Some years ago, Frederick Reichheld pioneered research on the topic of the lifetime value of a customer (LTV). In his book The Loyalty Effect, Reichheld cited research into several industries (most notably life insurance) to illustrate his point that it’s not simply getting the customer that matters but that real value is created after years of customer loyalty. And in many cases, your most loyal customers fit a common profile. That profile has less to do with what industry or profession they are in but more to do with what it is they are trying to accomplish and how what you provide facilitates that.
Conducting robust analysis of your most loyal customers can yield some interesting results. For example, we were working through this process with a client recently and the subject of account profitability came up. The company is tracking three key metrics: sales volume, profitability, and value-added contribution. Yet, the discussion among the management team suggested there might be more to the story. So, we took a closer look by examining the following questions.
Are there any unusual factors with this account such as, slow payments or frequency of estimates? Is there a fair amount of complexity of order entry, billing, delivery/distribution, customer service (remember, complexity comes at a cost!)? How much senior executive time is required for this account? How much time is required of the salesperson and is some of that time spent doing things that could (should?) be handled by customer service? It turns out that while these costs were considerable for some of their key accounts, most were hidden from view as part of general overhead and were not being tracked against the account directly.
The outcome of this analysis was two-fold. First, the company had a more complete picture of the costs to service these accounts. Second and perhaps of even greater importance, they were able to gain a better understanding of how they create unique value for these clients leading to development of a more focused, more effective prospecting plan.
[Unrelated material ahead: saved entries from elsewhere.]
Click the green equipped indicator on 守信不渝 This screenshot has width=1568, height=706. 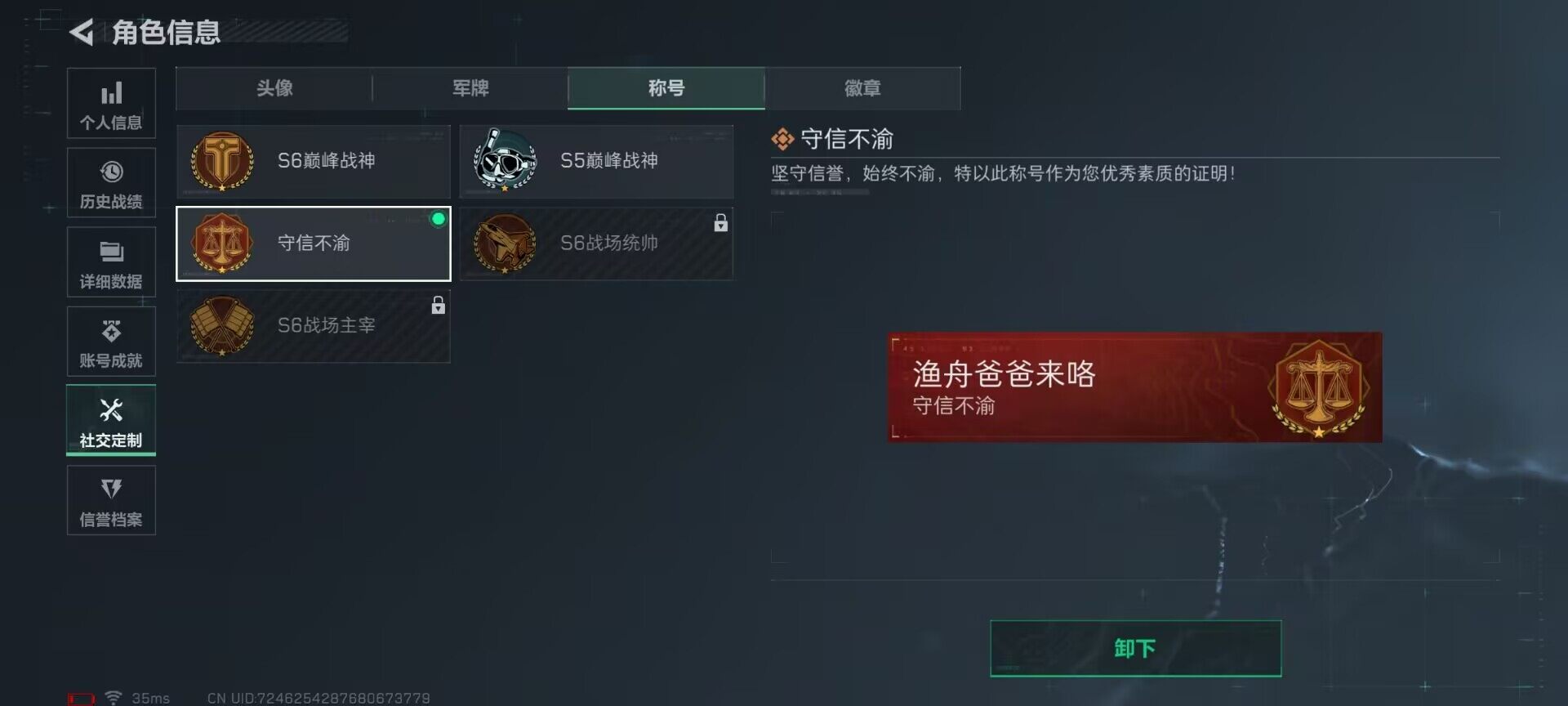point(439,219)
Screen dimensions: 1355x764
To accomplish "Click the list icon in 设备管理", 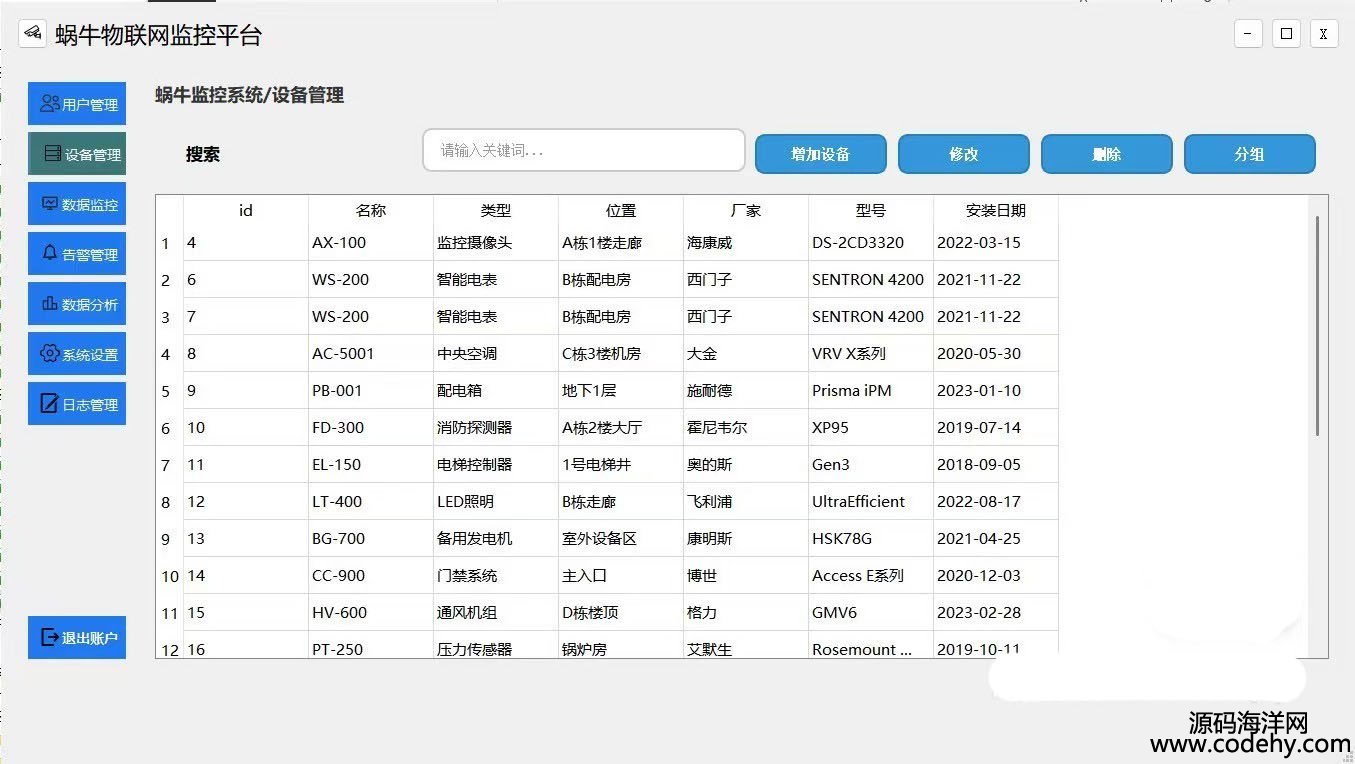I will [x=53, y=154].
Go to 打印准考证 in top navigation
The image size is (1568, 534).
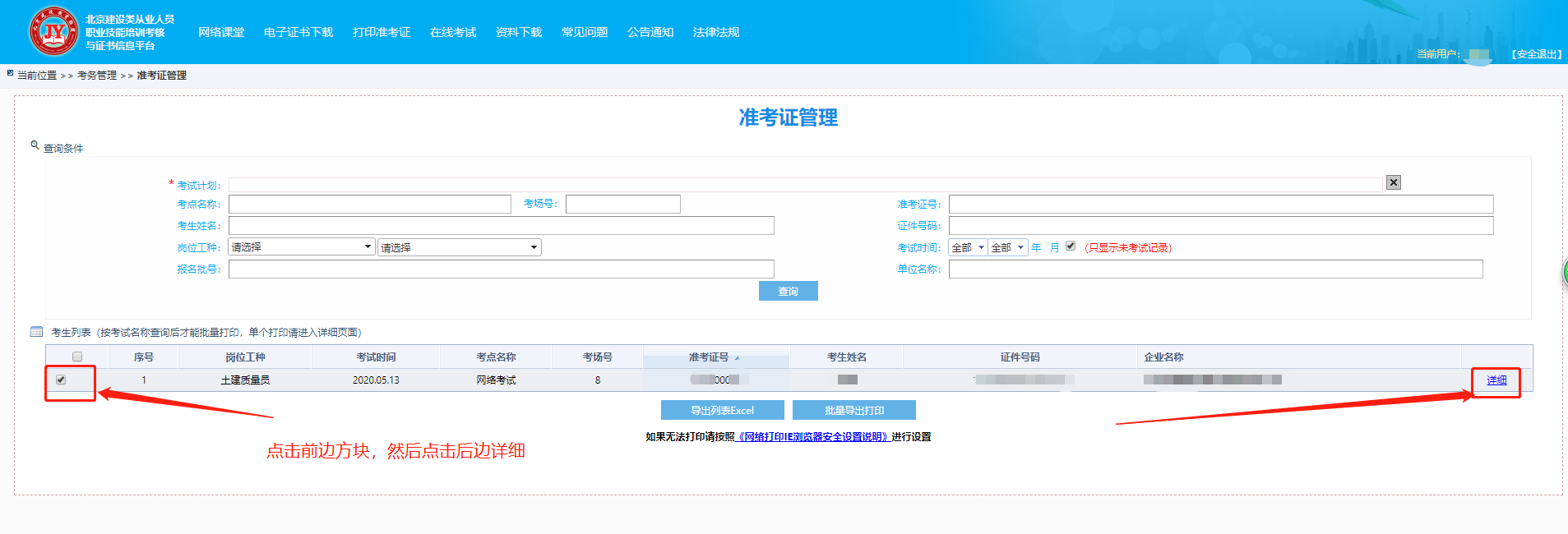click(x=382, y=32)
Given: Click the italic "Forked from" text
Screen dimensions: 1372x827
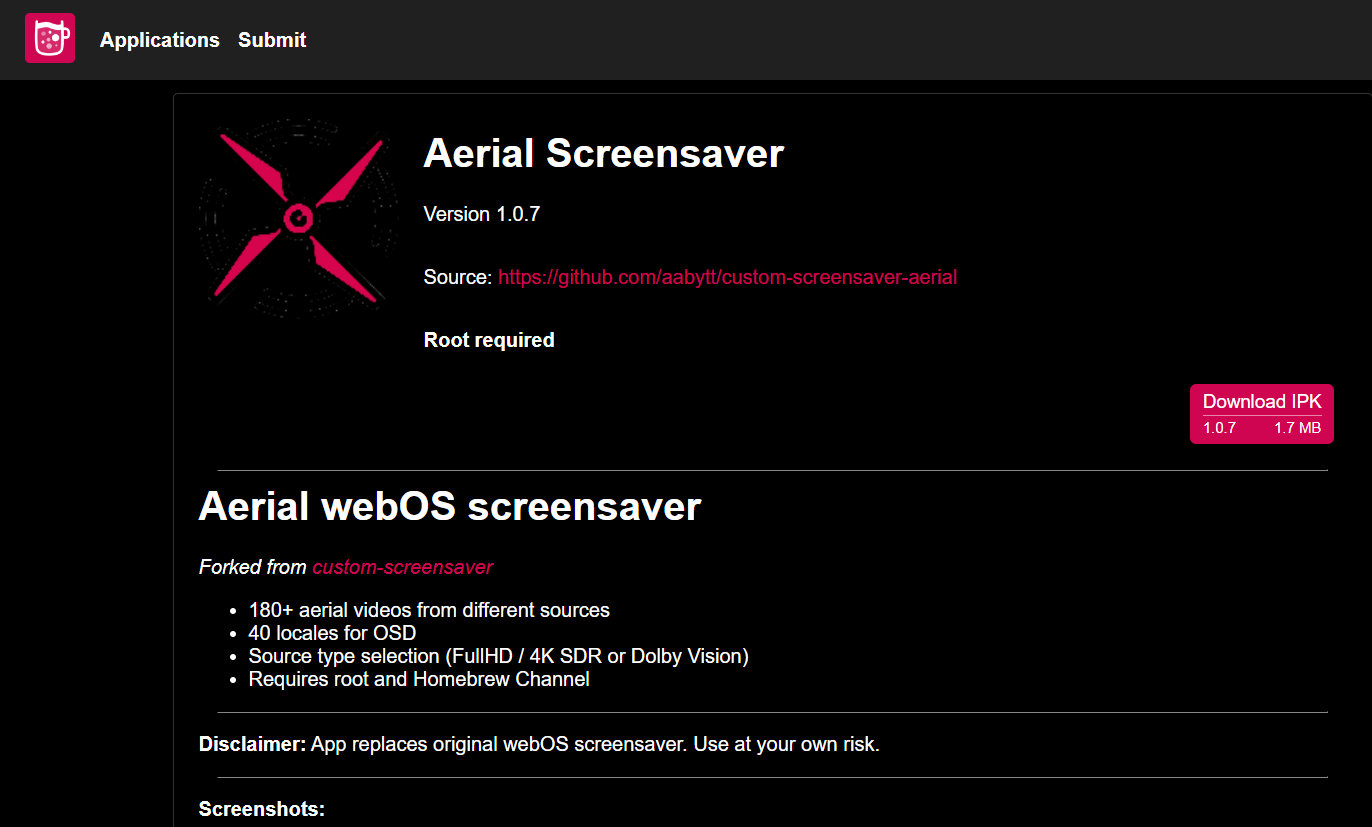Looking at the screenshot, I should tap(252, 567).

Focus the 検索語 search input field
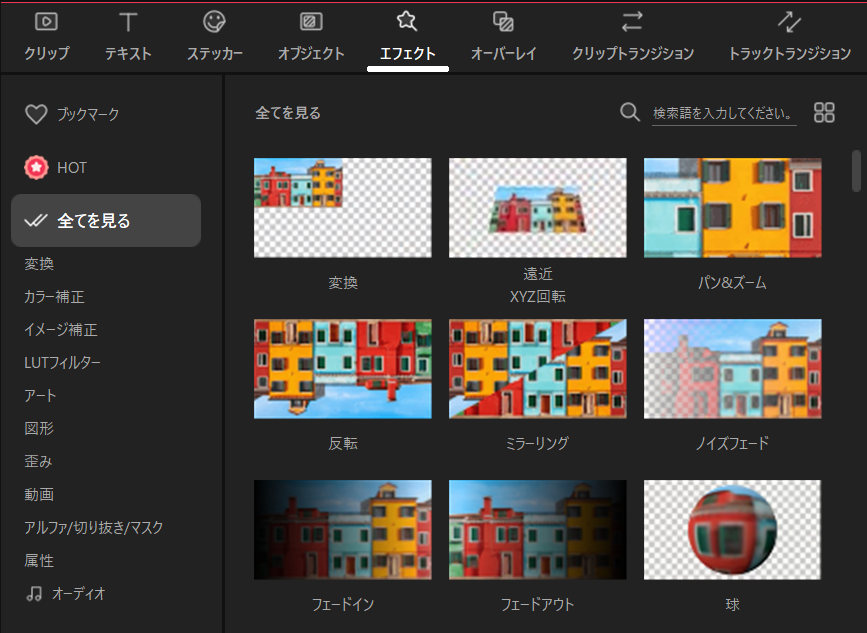724,113
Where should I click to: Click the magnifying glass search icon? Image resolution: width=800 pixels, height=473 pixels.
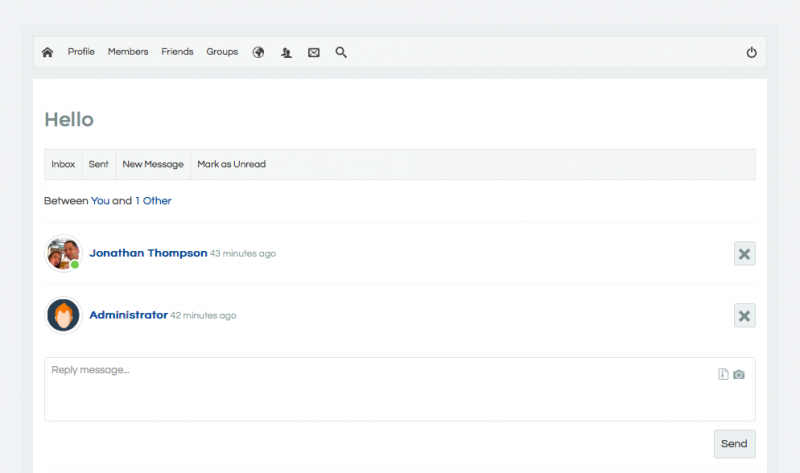[341, 52]
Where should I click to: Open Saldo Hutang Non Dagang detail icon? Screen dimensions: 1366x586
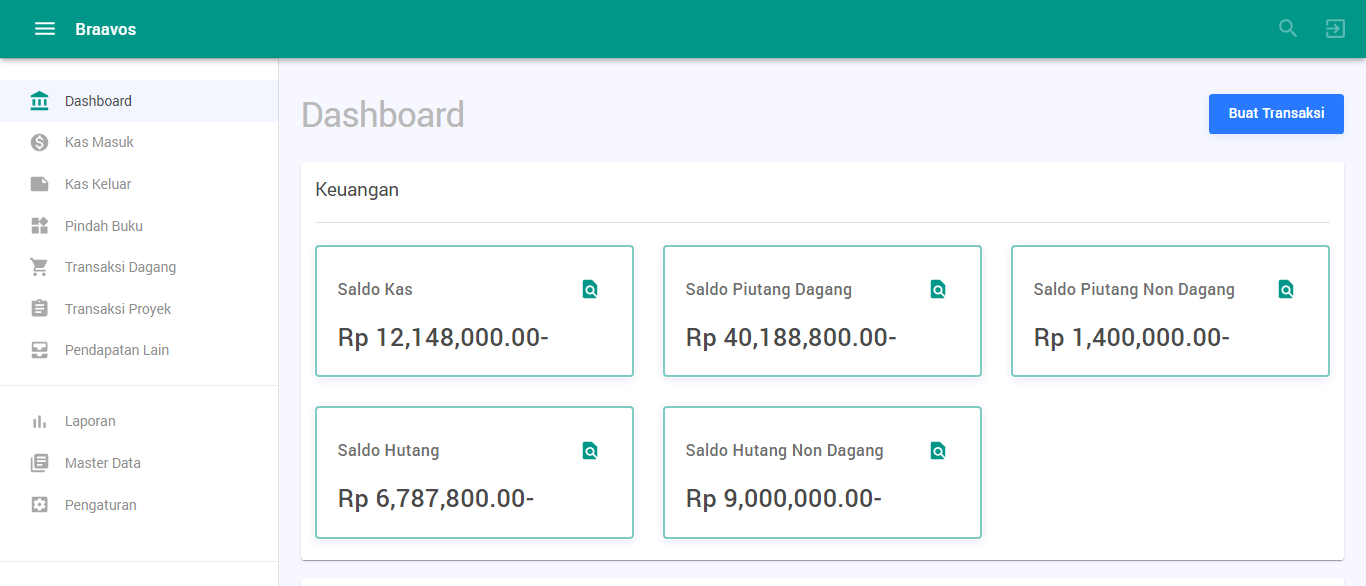(x=938, y=451)
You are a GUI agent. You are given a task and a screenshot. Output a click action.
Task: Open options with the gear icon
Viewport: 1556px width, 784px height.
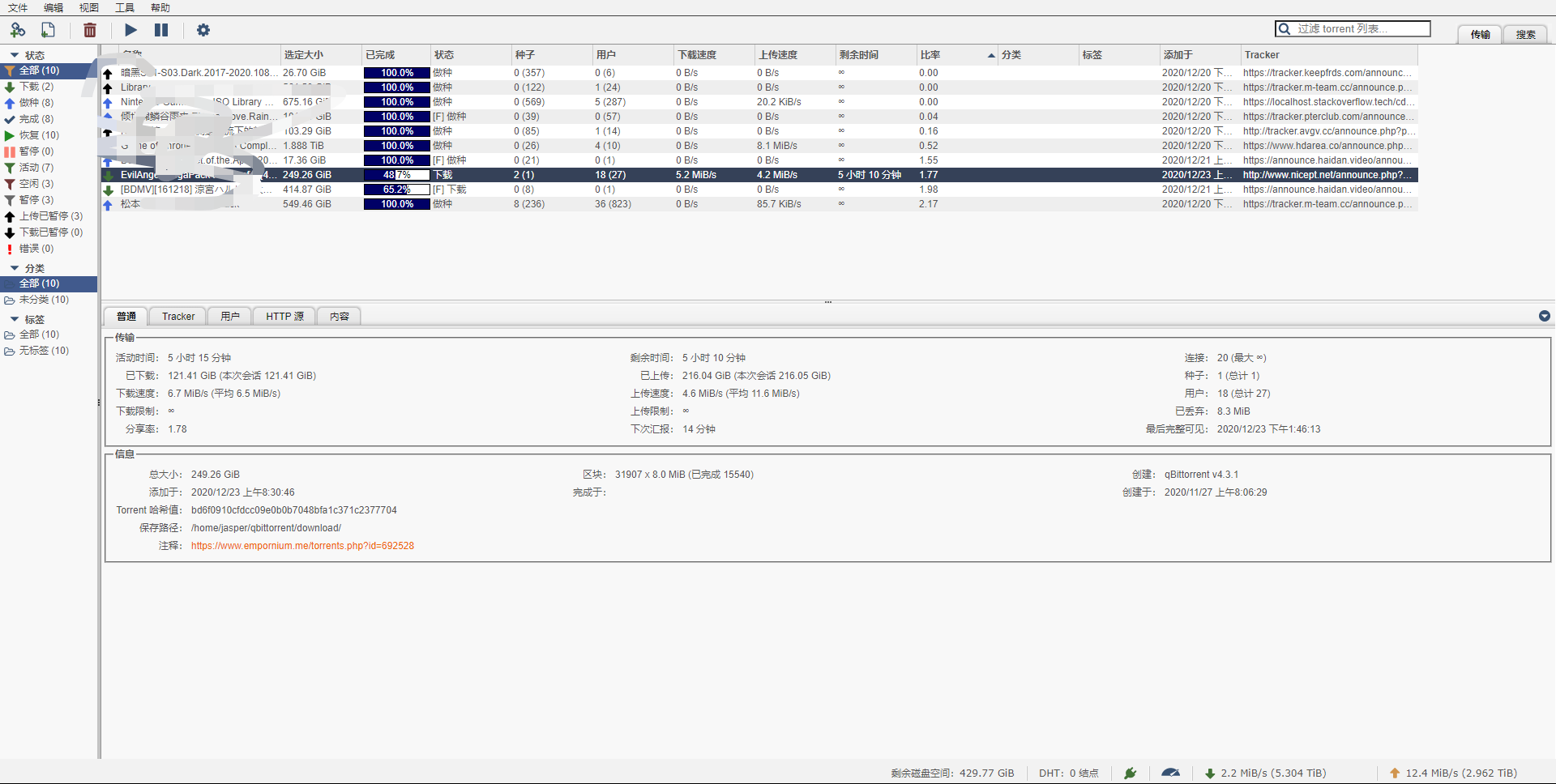(x=203, y=30)
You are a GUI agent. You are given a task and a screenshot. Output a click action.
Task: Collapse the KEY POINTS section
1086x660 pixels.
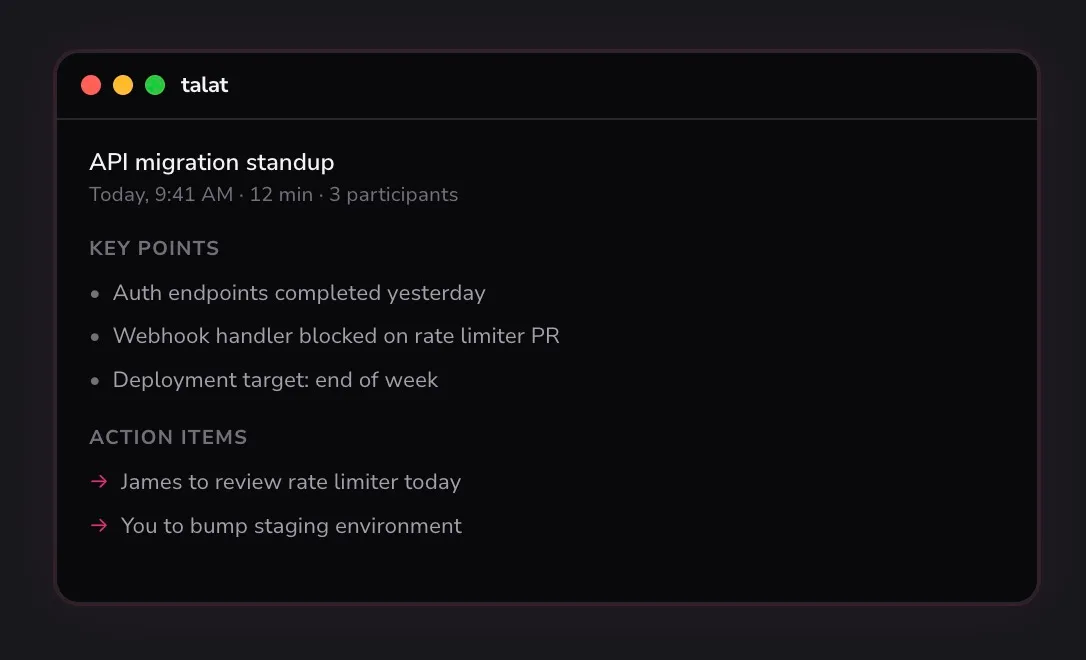pyautogui.click(x=154, y=248)
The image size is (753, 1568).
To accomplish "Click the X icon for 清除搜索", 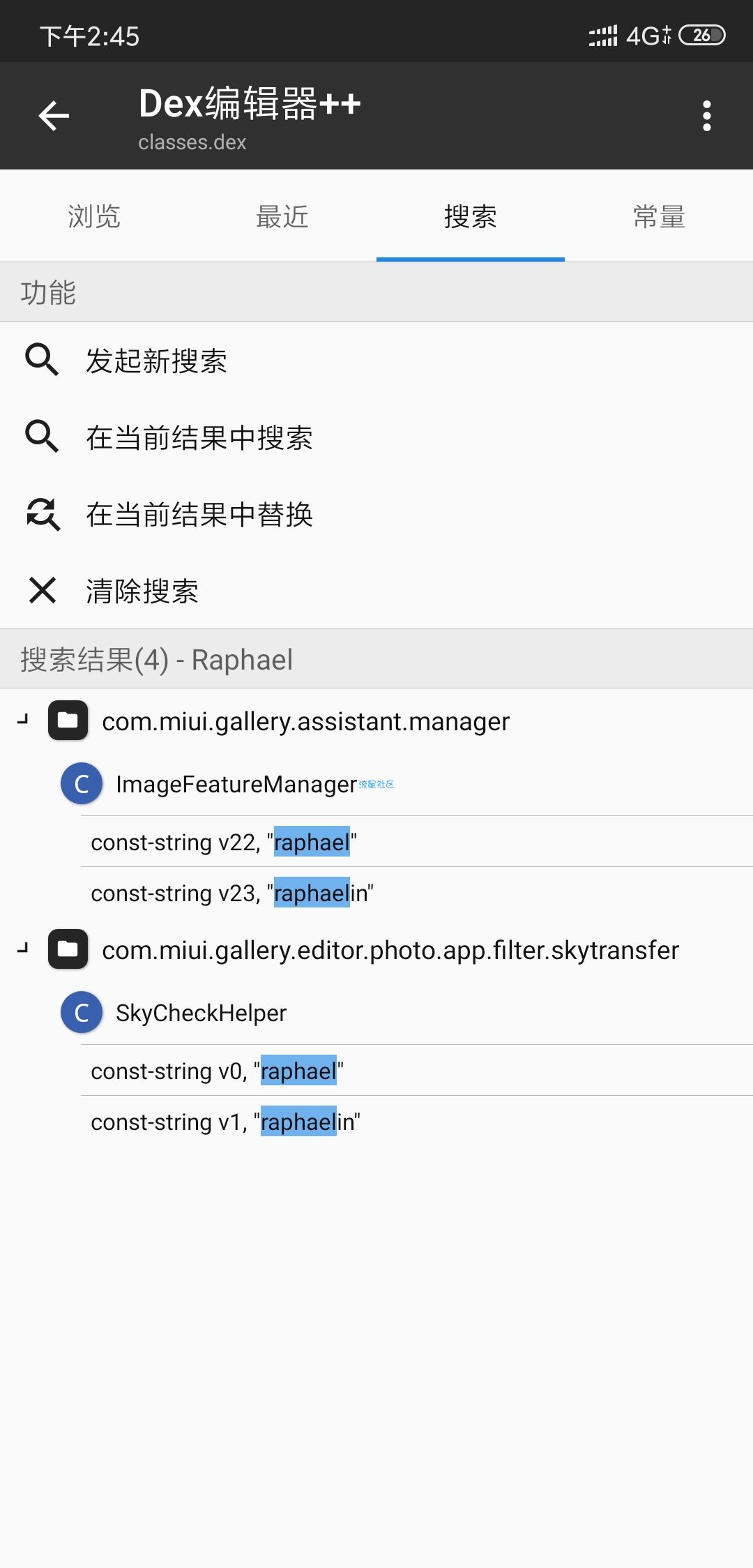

And once we were able to determine the lifetime value of these accounts, we were able to calculate the maximum acquisition cost of new clients who fit the profile of these key clients. That brought a sharper focus and a greater sense of purpose to the business development plan.
For more information and tools you can use to lead your team through this important process, contact me at joe@ajstrategy.com
Joseph P. Truncale, Ph.D., CAE, is the Founder and Principal of Alexander Joseph Associates, a privately held consultancy specializing in executive business advisory services with clients throughout the graphic communications industry.
Joe spent 30 years with NAPL, including 11 years as President and CEO. He is an adjunct professor at NYU teaching graduate courses in Executive Leadership; Financial Management and Analysis; Finance for Marketing Decisions; and Leadership: The C Suite Perspective. He may be reached at Joe@ajstrategy.com. Phone or text: (201) 394-8160.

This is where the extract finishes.